WHAT IS EXPECTED:
Can you rewrite every line of the data below, rescaling each answer coordinate by 2.2 and rounding it to a whole number, with halves rounded up, while keeping all other text and numbers unchanged? Leave the pictures out.

DATA:

>> start

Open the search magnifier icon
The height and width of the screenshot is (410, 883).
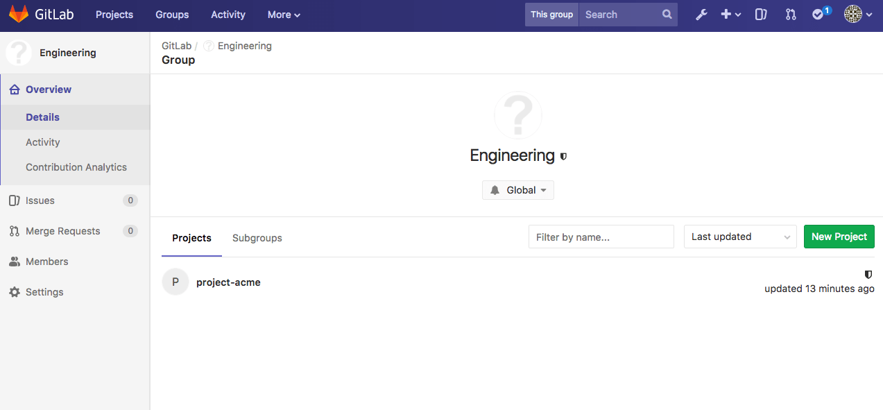coord(666,14)
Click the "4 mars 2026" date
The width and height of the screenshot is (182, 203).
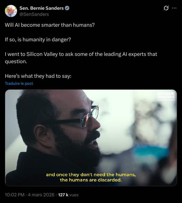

>> end

FINISHED ANSWER:
Open the search magnifier icon
The height and width of the screenshot is (410, 883).
coord(1465,31)
Click the "4 mars 2026" date
The width and height of the screenshot is (182, 203).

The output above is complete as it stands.